RACCONTO VINCITORE DEL CONCORSO
EYMERICH ALL’INFERNO
1.
Che il sangue fosse rosso come rubino
Eymerich lo sapeva già. Lo aveva visto numerose volte sgorgare copiosamente
dalle ferite, molte delle quali inflitte in sua presenza. Che però anche il
sangue essiccato contenuto nel reliquiario fosse brillante al pari di una
pietra preziosa, questo l'Inquisitore Generale del Regno di Aragona non se lo
aspettava. Forse si trattava solo dei riflessi provenienti dalla minuscola
capsula di vetro. Eppure, esposto al sole già caldo dell'ora terza, il prezioso
contenitore incastonato nell'ostensorio d'oro restituiva proprio bagliori
guizzanti simili a quelli di un rubino. Per un attimo Eymerich considerò
l'ipotesi che il sangue potesse essere ancora fluido, pure a distanza di così
tanto tempo.
“Ebbene,
continuate” ordinò,
restituendo il reliquiario al suo interlocutore. Questi, un uomo corpulento con
una folta zazzera di capelli bianchi come la neve, lo raccolse e lo strinse a
sé, come per trarne forza. Era vestito, al pari dell'inquisitore, con l'abito
bianco e nero dei Predicatori. Proseguirono entrambi la camminata nel chiostro.
“Tutto questo non è purtroppo confermato
da documenti ufficiali.”
“Pessimo. Dovreste mantenere un archivio
storico con tutte le personalità che passano in visita presso di voi.”
“Lo teniamo infatti,” si azzardò a dire padre Uberto,
decisamente sulla difensiva. Cercava di non dare a vedere il timore che gli
incuteva Eymerich, ma con scarso successo. “Se però la persona in questione
giunge qui in veste di umile viandante e domanda un pagliericcio come chiunque
altro, come possiamo conoscerne l'identità?”

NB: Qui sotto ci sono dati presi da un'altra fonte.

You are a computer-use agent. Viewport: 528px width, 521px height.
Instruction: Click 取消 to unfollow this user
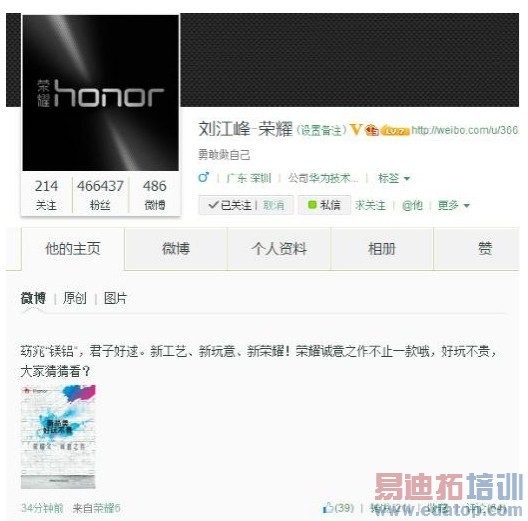pos(273,205)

Eymerich rimase in silenzio per qualche
istante, considerando la situazione. Poi replicò: “E allora come sapete che è
passato di qui?”
“Voci. Il pettegolezzo si diffonde più in
fretta della Parola di Dio, lo sapete anche voi. Pare che sia stato lo stesso
pellegrino a confidarsi con il confratello addetto all'ospitale, poco prima di
congedarsi, rivelandogli il clarum nomen di colui che avevano accolto.
La fama rende desideroso di onori anche chi dovrebbe muoversi in segreto.”
“Devo suppone che i confratelli presenti
all'epoca non siano più qui, altrimenti mi avreste già condotto da loro. Non è
vero, padre Uberto?”
“Supponete bene, mio signore. E come
potrebbe essere diversamente? Stiamo parlando di avvenimenti accaduti più di
sessant'anni fa. E gli anni della nostra vita sono settanta, ottanta per i
più robusti,” aggiunse, citando il salmo novanta con
malcelato compiacimento.
“Voi però sembrate credere a queste voci.
Altrimenti non le avreste comunicate al vostro vescovo.”
“La trovo una simpatica diceria. Con buone
probabilità di esser vera, ecco tutto. Il nostro non è propriamente un ordine
che si presta alle celie.”
“Comunque l'idea che la sua opera sia nata
tra queste mura vi stuzzica,” accennò Eymerich, quasi casualmente.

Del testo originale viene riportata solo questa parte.